To the point where their app apparently has no logs, it’s just all metrics. And I think sometimes how people think about logs vs. metrics - they might kind of be the same thing, they’re just differentiating them differently, if that makes sense…
I could give an opinion that I think is a little bit researched on that…
Ed, before you do, we should just be honest with our listeners here… You kind of built Loki, which is Grafana’s logging thing. Tell us about Loki just very briefly. Because there’s some important context, I think, there.
I’ve certainly been a part of Loki. Lots of other smarter folks than me have done the lion’s share of the building.
It’s not what I’ve heard… I think you’re just being modest.
Actually, it’s been about three years that I’ve been working on Loki now, so I’m kind of trying to think of how I’ve evolved describing it over time… This may dovetail a little bit into what Jon was saying, but… Loki I tend to describe now as the time series database for string. So I guess before I talk about Loki, the part about the metrics versus logs that I think is interesting is the information that they can contain and store - there’s an associated cost with that.
One of the things when I talk about Loki as the time series database for strings is… When we talked about that context you can put in a log line - you can put a lot of information in the log line, right? Within Loki we log for every query, the results of that query and things like throughput and the lines process per second. And the query, and the org ID, or the tenant ID, and all this information… And it tends to be extremely high cardinality. So where metrics systems - it gets a bit more costly when you’re trying to store huge amounts of cardinality. If I had a metric for every one of those things I’ve just said that had a tenant dimension on it, it would be a lot.
The other side of that coin though is that’s a long string, and to process that in a system requires parsing it, and doing math on it that’s more expensive, it’s more data stored on a disk. So to me, the two play very nicely together in the sense of metrics make a really nice roundoup or sort of overall approximation of high volumes of that kind of data. So you can look at metrics, because it’s a float, over much longer periods of time than it’s gonna take to parse a 80-byte or 200-byte string.
Where those become a bit interesting is – so with Loki we have a thing for recording rules where I can generate a metric from those log lines as they come in. So what we’ll tend to do is generate roll-ups.

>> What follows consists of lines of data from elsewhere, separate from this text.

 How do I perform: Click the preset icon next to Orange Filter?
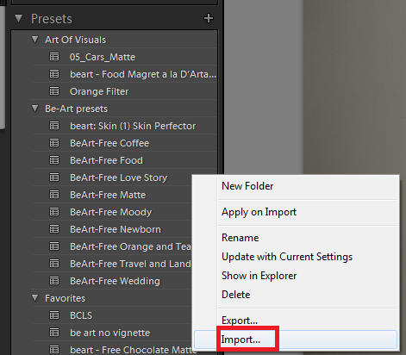click(54, 91)
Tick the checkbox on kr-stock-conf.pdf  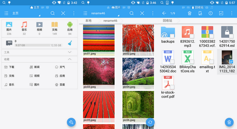172,87
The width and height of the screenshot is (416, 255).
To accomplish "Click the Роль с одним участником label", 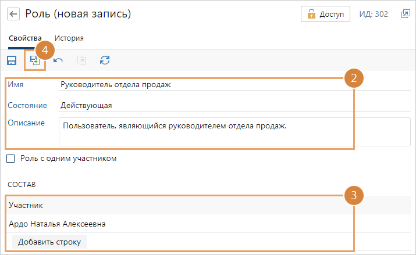I will tap(69, 159).
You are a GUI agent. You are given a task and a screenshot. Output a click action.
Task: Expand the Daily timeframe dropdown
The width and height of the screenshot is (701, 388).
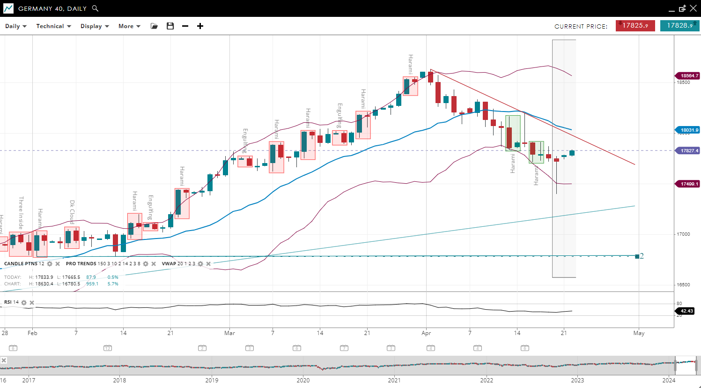tap(16, 26)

So we’ll generate a 99% quintile on the query times by tenant. So now maybe I have cardinality of thousands of tenants, but the 99th percentile is taking all of those individual values and rolling them up into one metric.

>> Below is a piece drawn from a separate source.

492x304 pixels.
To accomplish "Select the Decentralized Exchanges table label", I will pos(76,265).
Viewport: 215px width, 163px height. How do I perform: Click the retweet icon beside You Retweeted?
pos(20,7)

So the systems (I think) complement each other really well when you set them up. You can have very high resolution, very high cardinality data, it’s just gonna be a lot more expensive to try to query it over time and put those in your logs, and then you can roll that stuff up. Or create metrics, just use the metrics you have in your system for higher volume requests, being able to keep an eye on a system that’s doing thousands of requests per second a lot easier, showing that data over time a lot easier… So I think they play nicely with each other. I think maybe both extremes – I guess I could argue that you could monitor an app only with… Well, you can make that argument either direction.

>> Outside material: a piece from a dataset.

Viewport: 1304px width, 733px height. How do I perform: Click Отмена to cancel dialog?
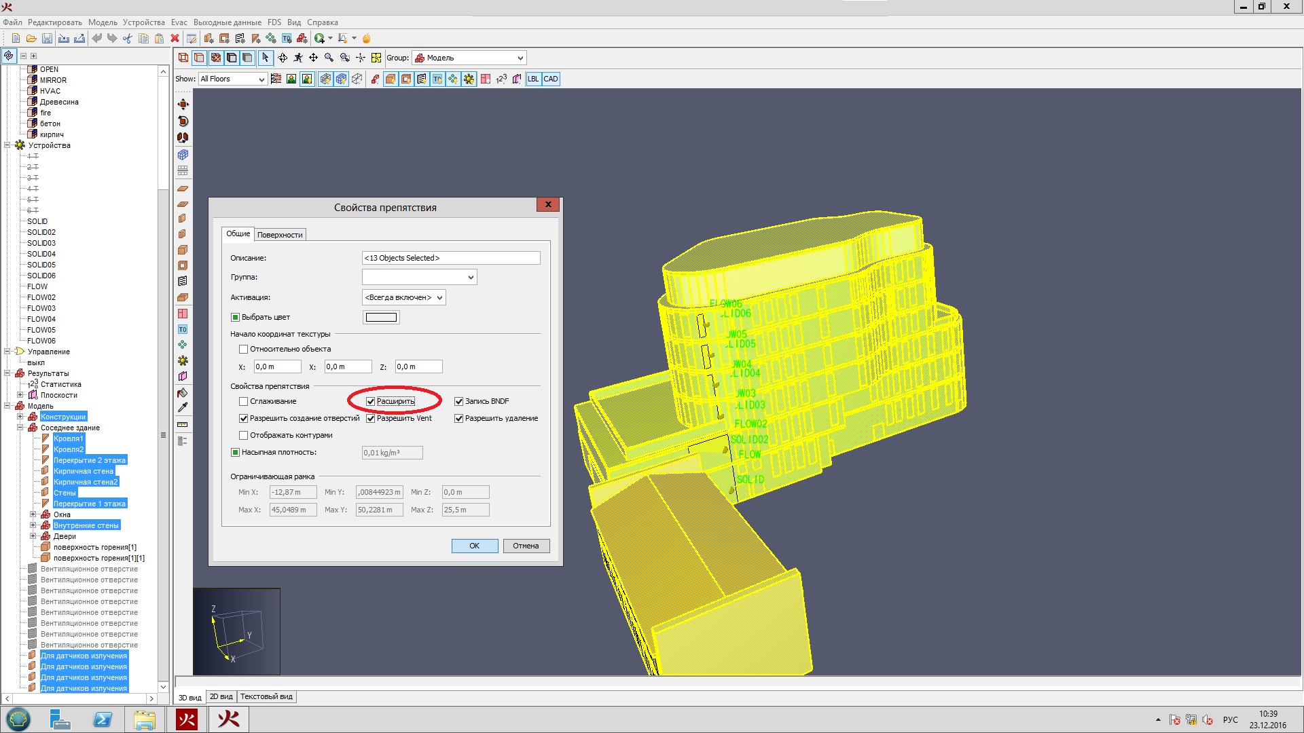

[47:58] To be honest, once your apps start getting big enough, you probably want specialized tooling for those types of aspects, metrics, logs… And traces, for big distributed systems, being able to view how your information propagates through - a lot easier in a tracing system than it tends to be in searching for a trace ID amongst all your logs, and looking at how each of those logs were formatted differently, and the timestamps between them, and trying to kind of reconstruct that same view.
Yeah, we had an interesting question in the Slack channel… Erik is back, and Erik says “What about logs and testing? Do you ever include assertions about should be logged out?” Have you ever done anything like that?
Jumping back to your previous question, can we say that when you’re logging and testing them, maybe you should write
os.standard there. I’m just kidding, but… Just split it up that way. We never did answer that question, if you wanna go back to it later.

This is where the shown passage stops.